### TASK OBJECTIVE
For the material that follows, return exactly the lines from the one with "Given: Click the Misplaced legend swatch icon" through the one with "The height and", both ends included.

### GIVEN DATA

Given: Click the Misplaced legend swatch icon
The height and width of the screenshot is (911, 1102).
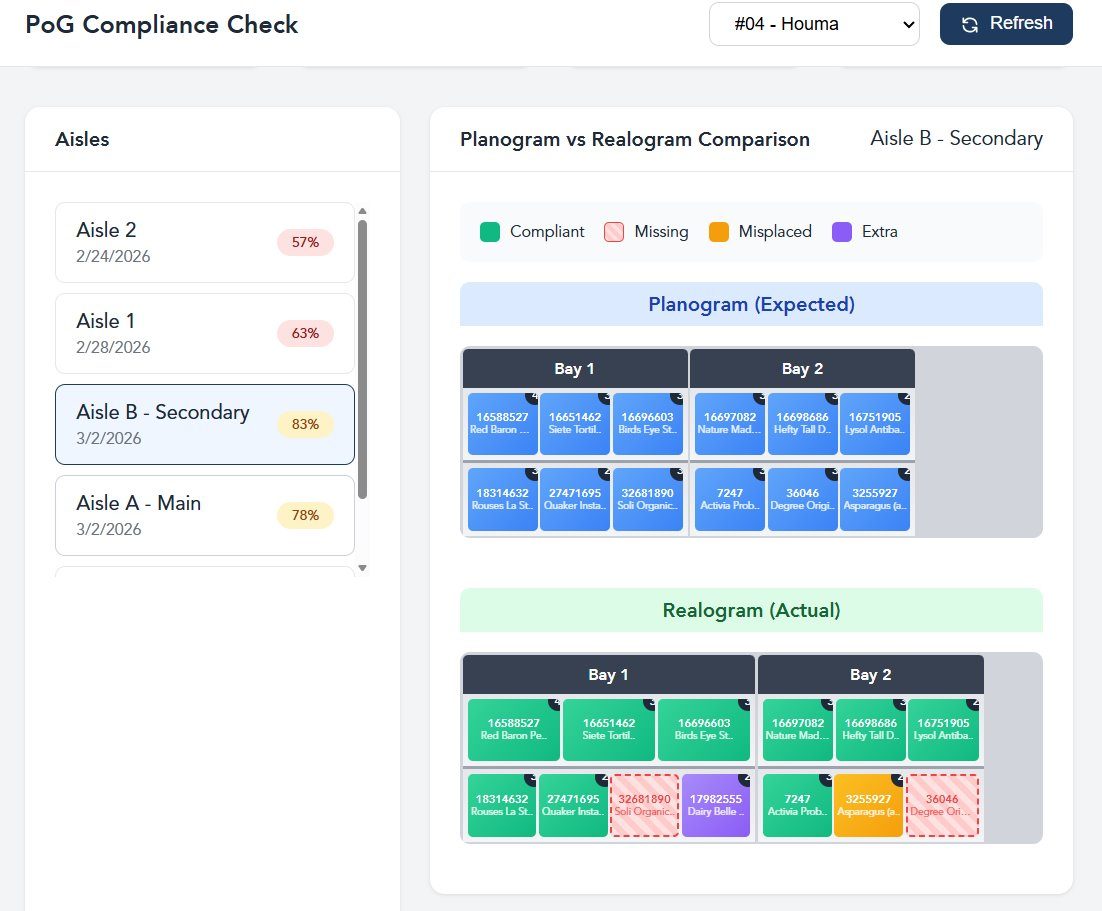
...
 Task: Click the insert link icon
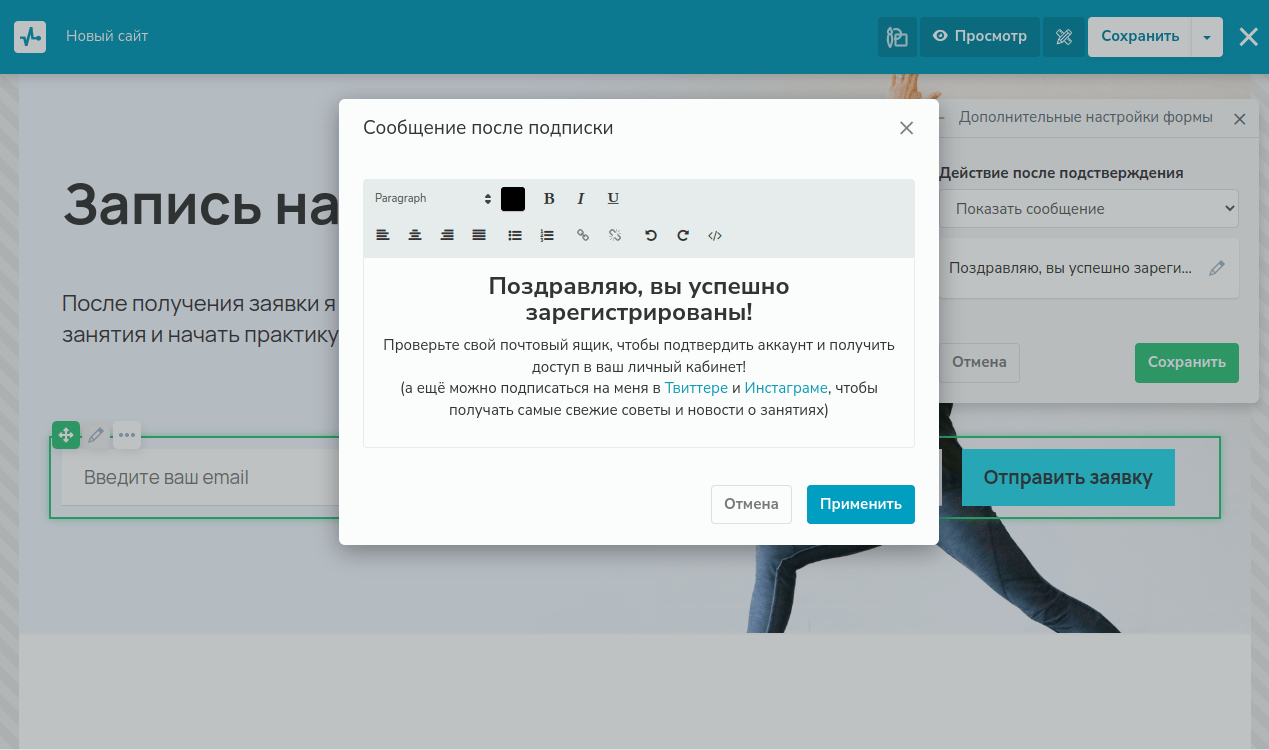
---
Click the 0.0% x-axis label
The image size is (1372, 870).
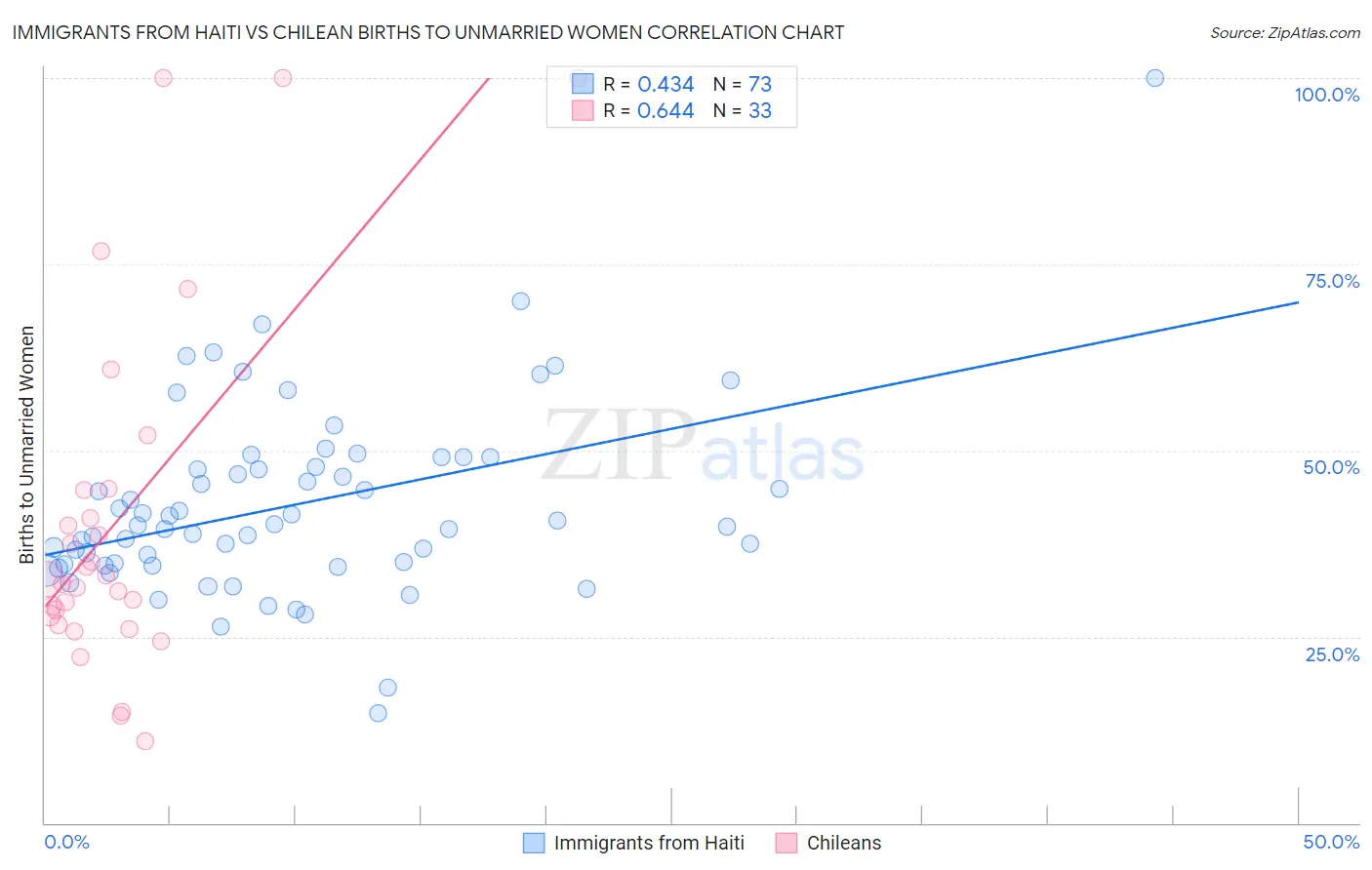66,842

### SOLVED PROBLEM
Given: Click the Misplaced legend swatch icon
The height and width of the screenshot is (911, 1102).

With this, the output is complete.